There are a series of clinical trials published this year that challenge long-held notions in the treatment of infectious diseases.

When I was a trainee, we routinely prescribe high-dose intravenous antibiotics for prolonged periods of 4 to 6 weeks for infective endocarditis (infection of the heart valves), because the conventional understanding was that high concentrations of antibiotics was required to penetrate the avascular vegetations and inhibit/kill the bacteria within, hence an intravenous antibiotic was virtually mandatory for the entire course of treatment.

In a large study from Denmark published in the NEJM in January this year, 400 patients with endocarditis were randomized to either IV treatment for the entire course of treatment, or switched to oral antibiotics after approximately 17 days (range of 13 to 23 days). Outcomes were similar in both arms.
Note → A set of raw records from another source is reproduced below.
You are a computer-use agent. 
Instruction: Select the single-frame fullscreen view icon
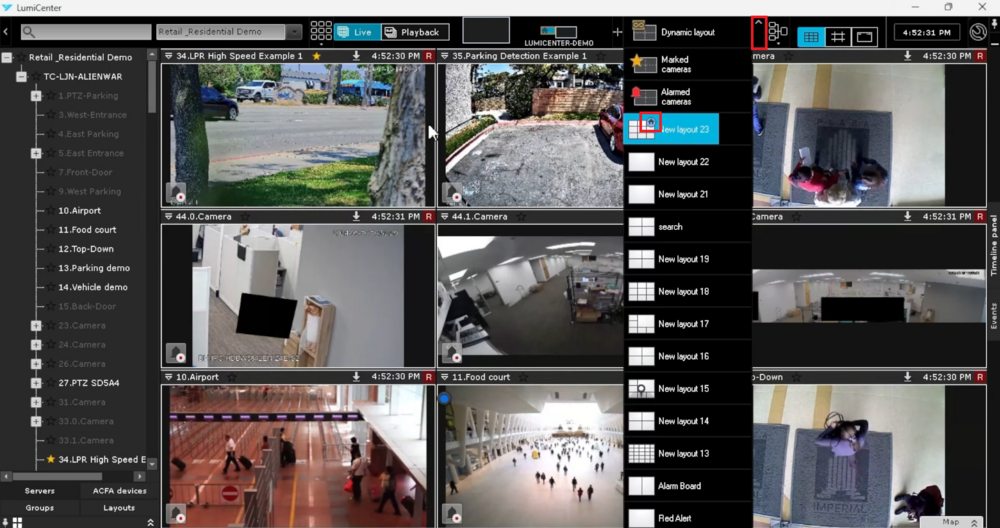pos(865,37)
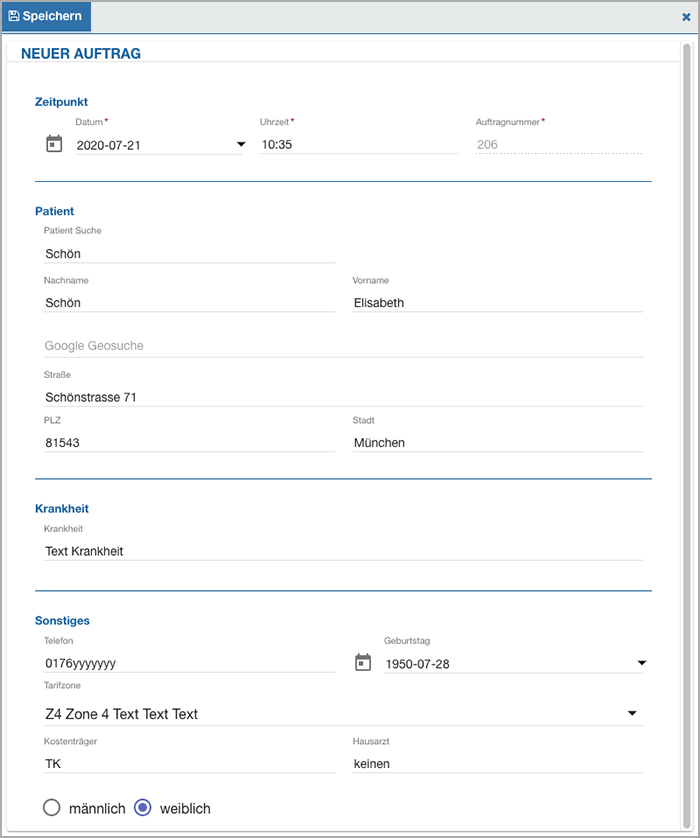Click the Uhrzeit field showing 10:35

pyautogui.click(x=359, y=144)
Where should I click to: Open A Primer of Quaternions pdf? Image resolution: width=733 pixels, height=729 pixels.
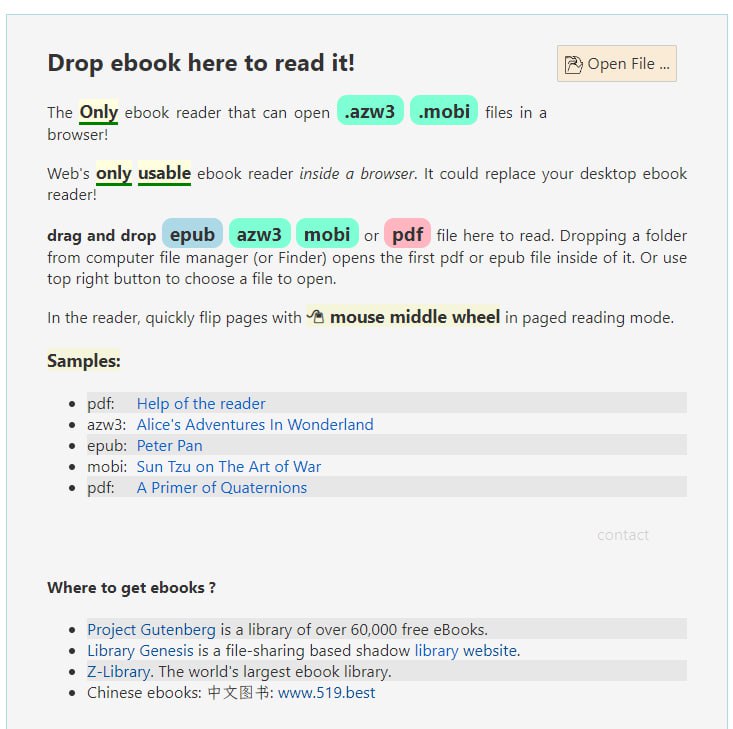click(222, 487)
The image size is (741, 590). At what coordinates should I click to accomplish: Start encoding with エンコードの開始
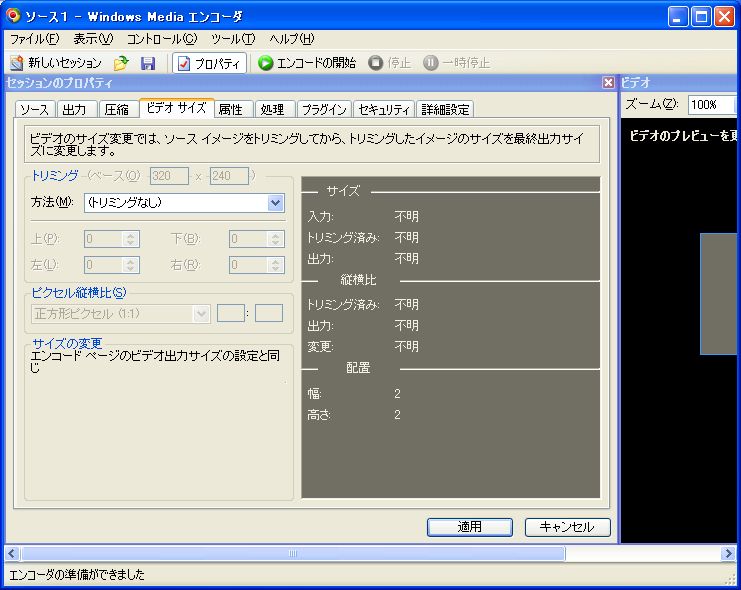[x=307, y=63]
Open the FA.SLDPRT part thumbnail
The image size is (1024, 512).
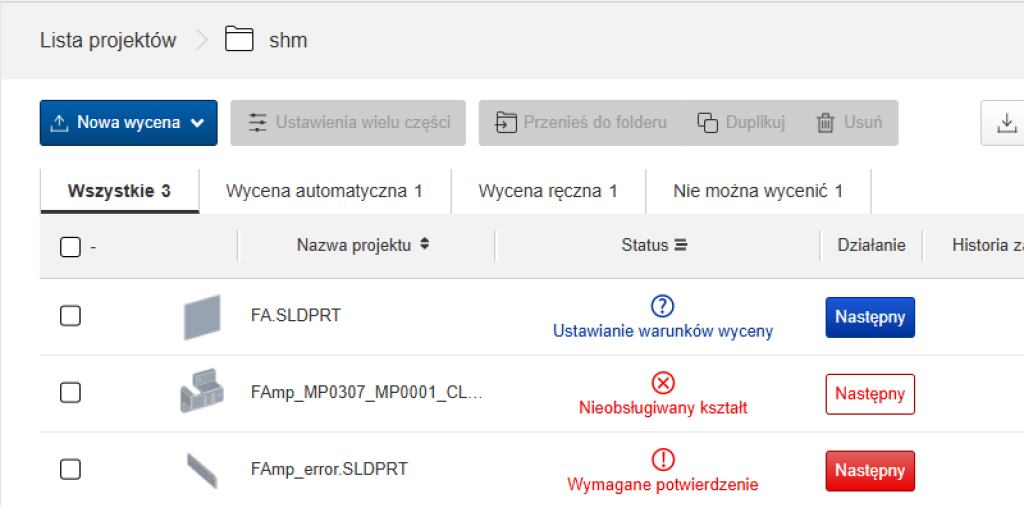(202, 317)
In the case of osteomyelitis (bone infections), including those where prosthetic implants are in place, intravenous antibiotics for a significant part of the course – if not the complete course – of therapy has been the norm. Again this is because of the perceived need for high concentrations of antibiotics to target bacteria in slow-growth/stationary growth phase hiding within the ischaemic infected bone or implant. Prolonged intravenous antibiotics for osteomyelitis and prosthetic joint infections has in fact been the primary driver for outpatient antibiotic therapy (OPAT) units that have proliferated both locally and internationally.

The use of oral antibiotics in this setting has been less controversial than in endocarditis however. In acute osteomyelitis, the use of oral antibiotics is well established. Back in 2013, Cochrane reviewers had studied the evidence comparing oral vs. intravenous antibiotics in osteomyelitis, and reached the conclusion that route of administration of antibiotics did not affect outcomes, although the quality of evidence was low. However, there was no large-scale well-organized randomized clinical trial performed until the OVIVA trial, which was also published in NEJM in January.
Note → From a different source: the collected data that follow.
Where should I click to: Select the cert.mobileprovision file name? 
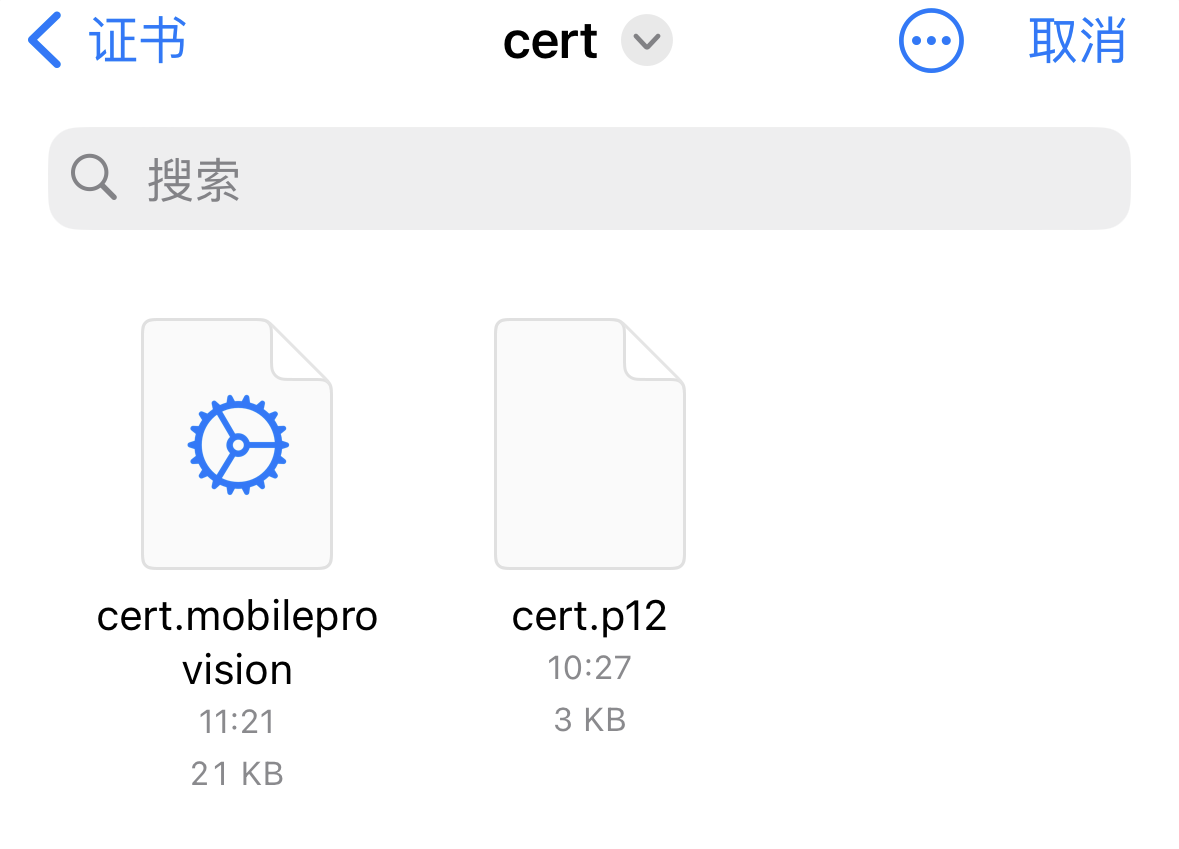(x=237, y=642)
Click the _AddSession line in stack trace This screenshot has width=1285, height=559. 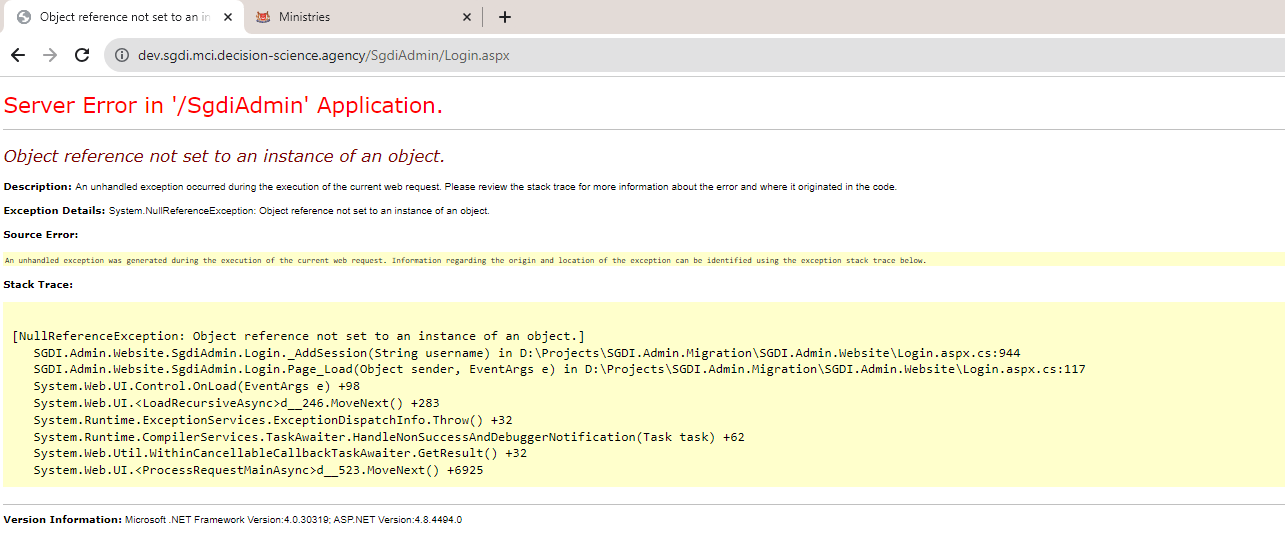coord(526,353)
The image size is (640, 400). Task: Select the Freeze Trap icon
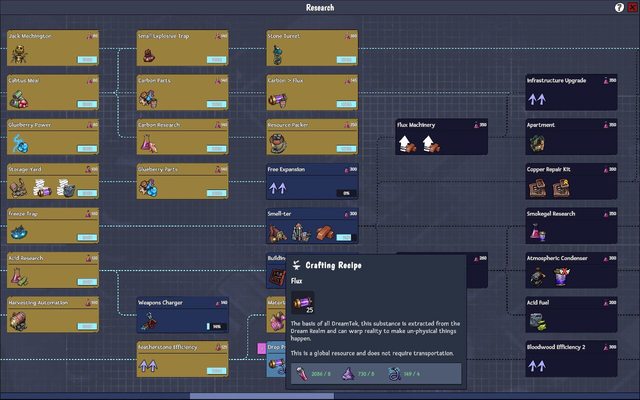(x=20, y=232)
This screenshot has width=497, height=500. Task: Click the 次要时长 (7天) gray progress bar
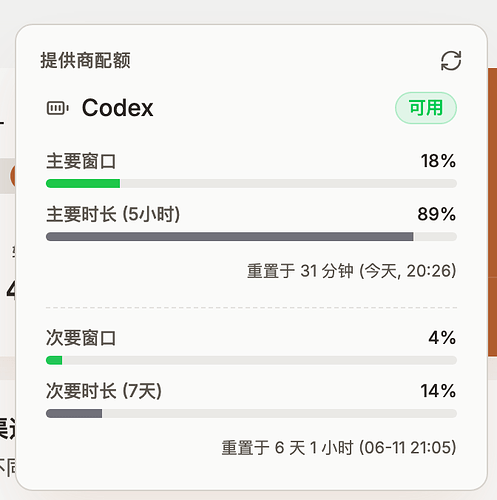251,414
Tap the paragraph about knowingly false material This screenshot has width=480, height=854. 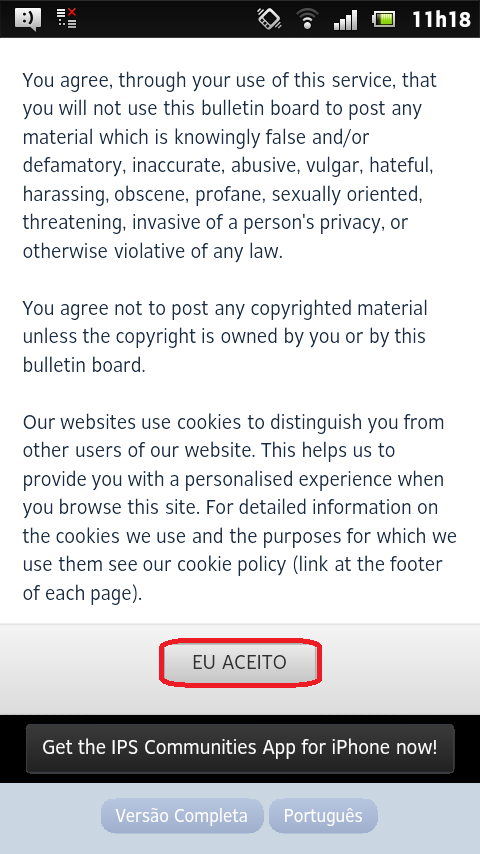tap(229, 166)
In this trial, 1,054 subjects were randomized to either receiving oral antibiotics within 7 days after the start of treatment/surgery or completing at least 6 weeks of intravenous antibiotics. Of note, the majority (76.7%) received antibiotics beyond 6 weeks, with a few being treated for more than a year. The results were clear – switching to oral antibiotics early was not inferior to continuing intravenous antibiotics for at least 6 weeks.

Finally, a Singapore study was just published in Clinical infectious Diseases evaluating oral vs long-term intravenous antibiotics for Klebsiella pneumoniae liver abscess. The “invasive Klebsiella syndrome” – caused by hypervirulent clones of Klebsiella pneumoniae – occurs primarily in Asia and Asian patients, and is also relatively prevalent in Singapore. Conventionally, these liver abscesses have generally been treated with long-term intravenous antibiotics (particularly ceftriaxone), although the basis for using an intravenous route has never been clear, unlike the case of endocarditis or osteomyelitis.

In a multi-centre study led by infectious disease physicians from the National University Hospital, 152 subjects with Klebsiella liver abscess were recruited and randomized to receiving either oral antibiotics (mostly ciprofloxacin) within a week after initiating treatment or continuing with intravenous antibiotics. Again, non-inferiority was demonstrated.

These studies collectively challenge the existing paradigm of prolonged intravenous antibiotics for chronic infections, and should lead to more cost-effective care if implemented in practice. It is great that one of these paradigm-shifting trials was performed in Singapore. Of note, patients on long-term oral antibiotics should still be monitored closely as the adverse effects reported in the oral arms of all three studies was equivalent to those on the intravenous arms.